William R. Sylvester (January 31, 1922 – January 25, 1995) was an American actor, chiefly known for his film and television work in the United Kingdom. A graduate of the Royal Academy of Dramatic Art, he was a star of British B-movies in the 1950s and '60s, but gained widespread recognition for his role as Dr. Heywood Floyd in the landmark science-fiction film 2001: A Space Odyssey (1968).

Life and career
William Sylvester was born in Oakland, California, the son of Italian immigrant Joseph Silvester (1899–1941) and his American wife, Gertrude Bailey Silvester (1898–1957). He served in the U.S. Navy during the Second World War, and settled in Britain after the war to pursue his interest in professional acting. He became a staple of British B films at a time when American and Canadian actors were much in demand to give indigenous films some appeal in the United States. While in the UK, he married British actress Veronica Hurst.

As a result, he gained top billing in one of his first films, House of Blackmail (1953), directed by the veteran filmmaker Maurice Elvey, for whom he also made What Every Woman Wants the following year. He also starred in such minor films as A Stranger Came Home (1954, for Hammer), Dublin Nightmare (1958), Offbeat (1961), Information Received (1961), Incident at Midnight (1963), Blind Corner (1964), and Ring of Spies (1964).
::::::::
WHAT TO WORK ON:
1/ From the William Sylvester biography, reproduce word for word the passage that opens at the words "As a result, he" and ends after the words "of Spies (1964).".
2/ Name every film listed in the sentence of the William Sylvester biography that begins "He also starred in such minor films," giving each with its year.

INFORMATION SHOWN:
::::::::
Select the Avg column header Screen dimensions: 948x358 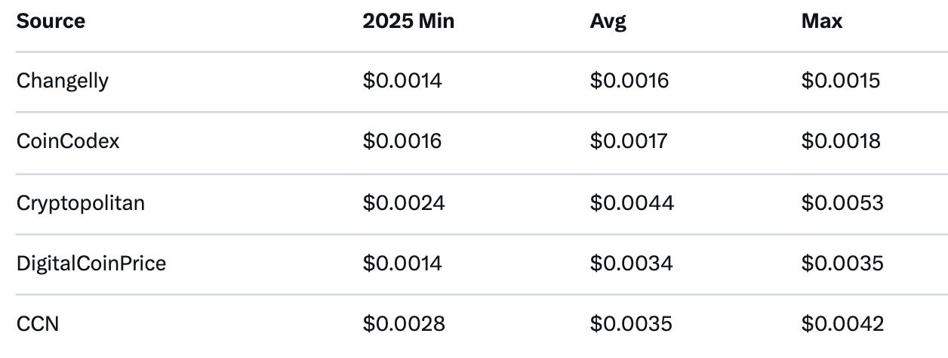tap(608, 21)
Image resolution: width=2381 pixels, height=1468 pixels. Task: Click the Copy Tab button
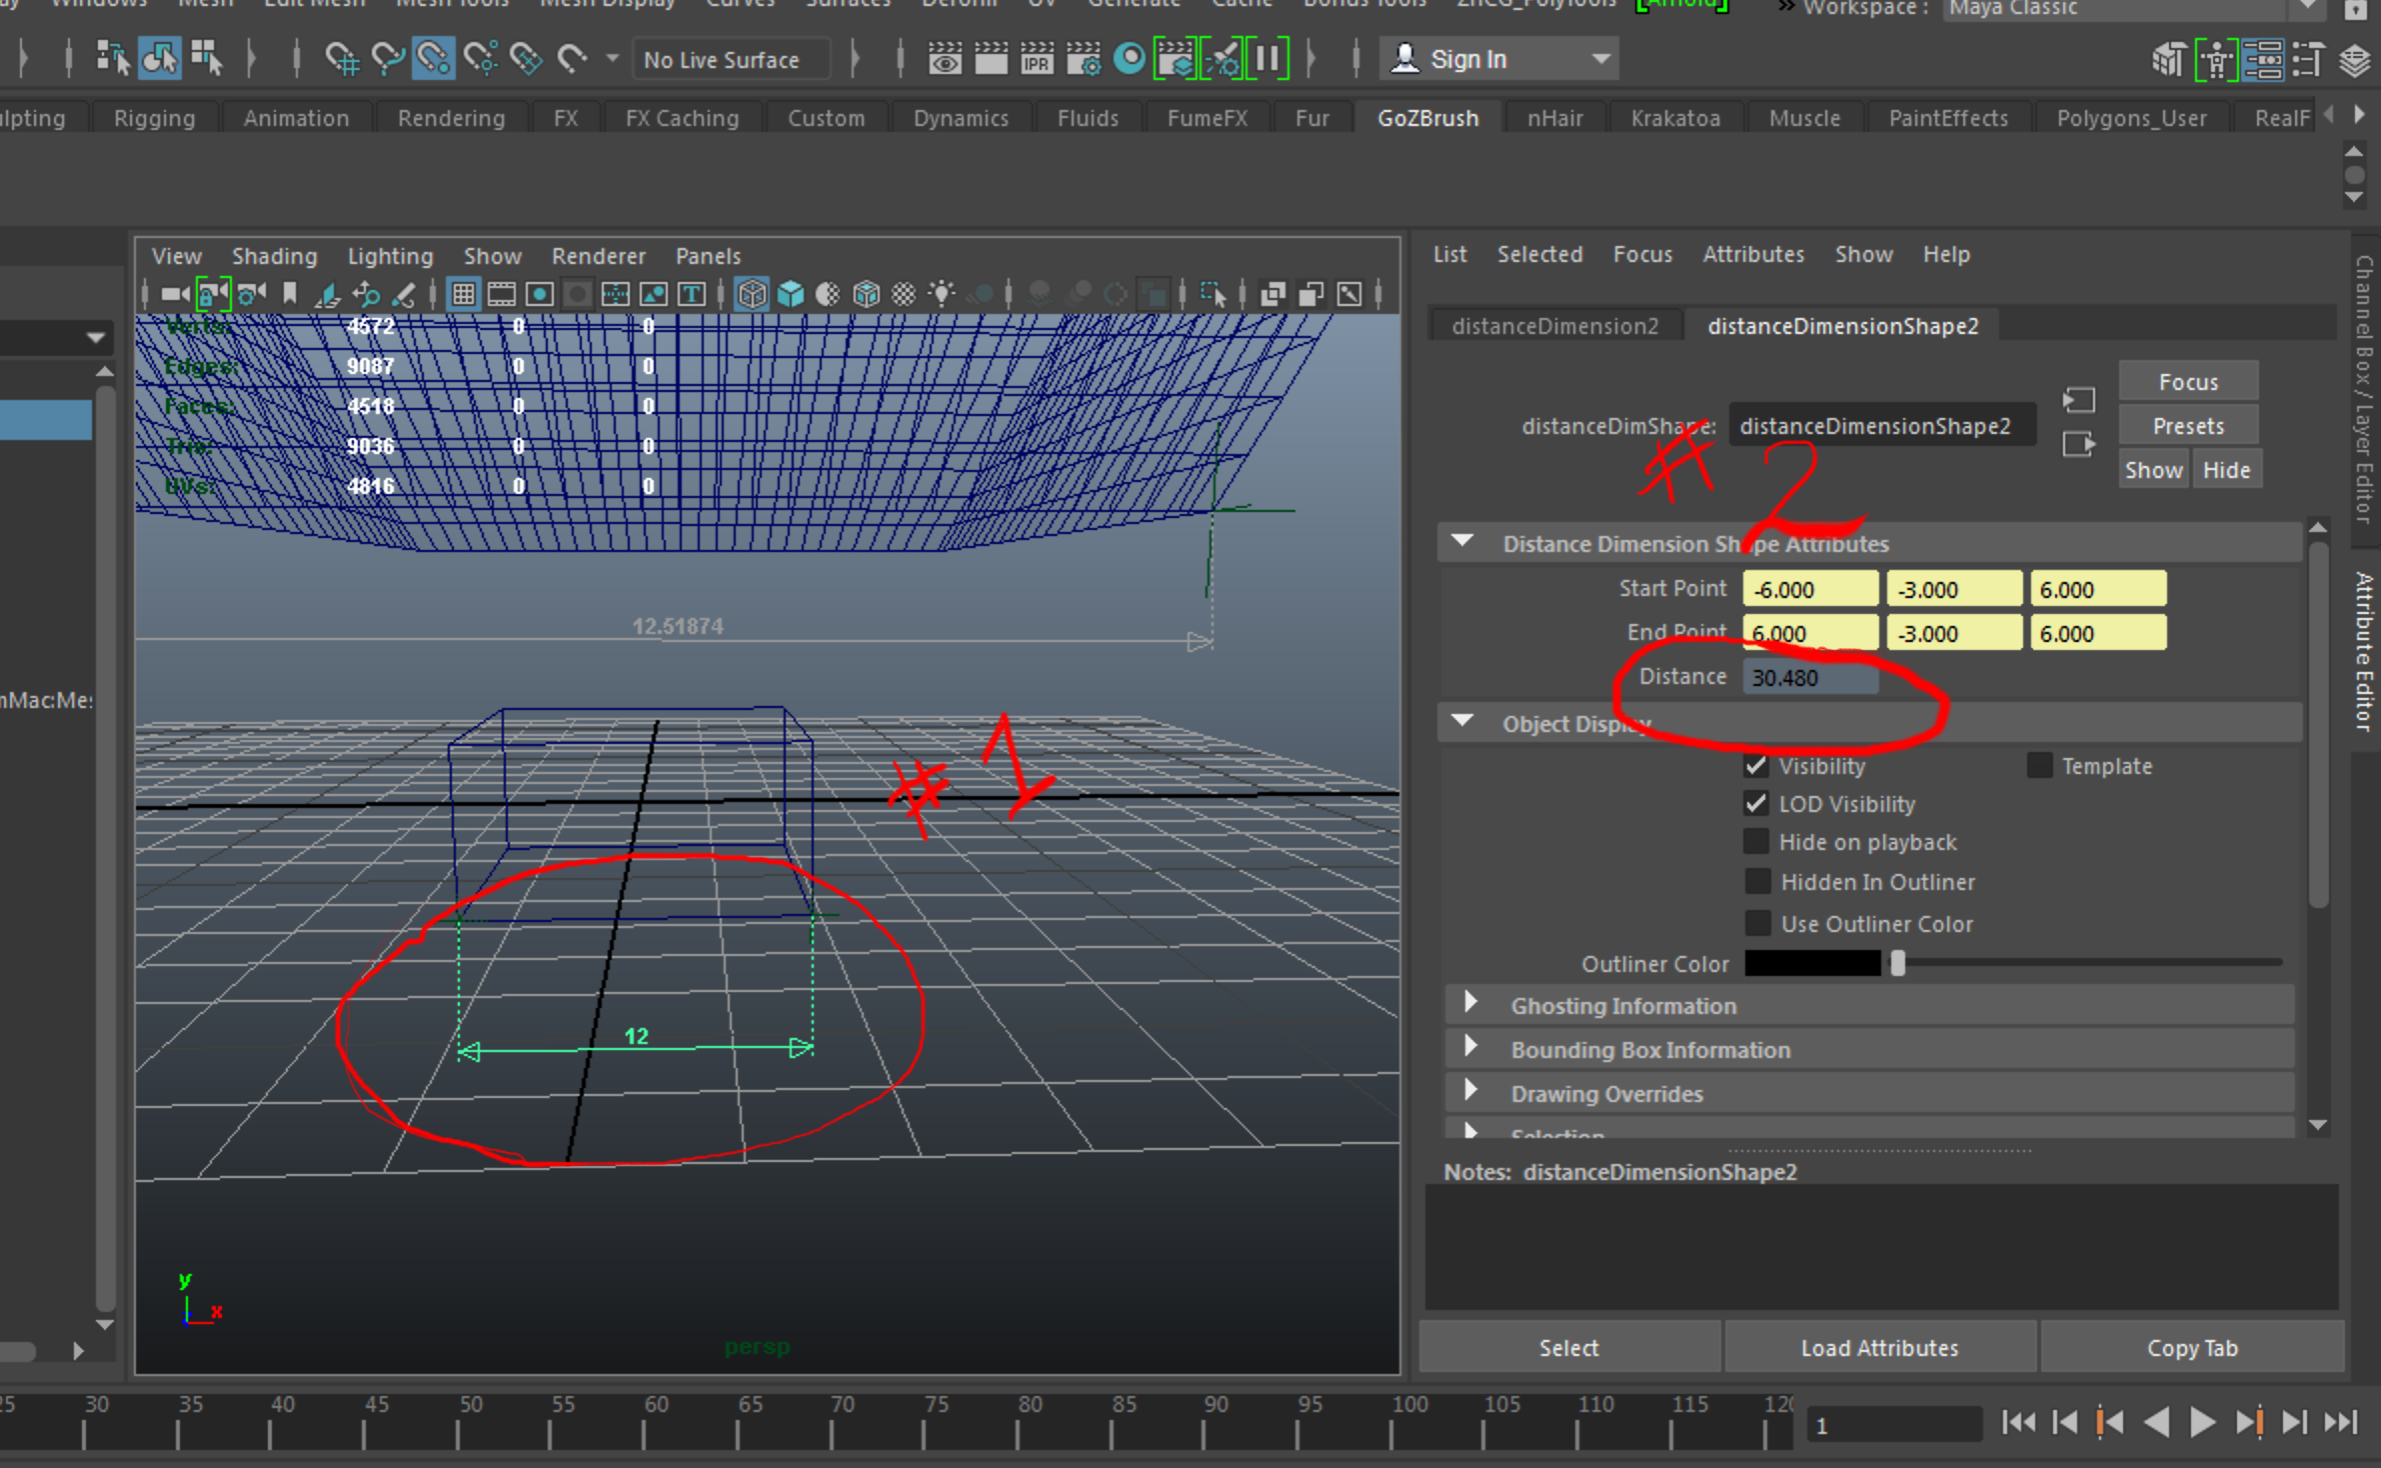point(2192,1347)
::::::::
ANSWERS TO EACH TASK:
1/
As a result, he gained top billing in one of his first films, House of Blackmail (1953), directed by the veteran filmmaker Maurice Elvey, for whom he also made What Every Woman Wants the following year. He also starred in such minor films as A Stranger Came Home (1954, for Hammer), Dublin Nightmare (1958), Offbeat (1961), Information Received (1961), Incident at Midnight (1963), Blind Corner (1964), and Ring of Spies (1964).

2/
- A Stranger Came Home (1954)
- Dublin Nightmare (1958)
- Offbeat (1961)
- Information Received (1961)
- Incident at Midnight (1963)
- Blind Corner (1964)
- Ring of Spies (1964)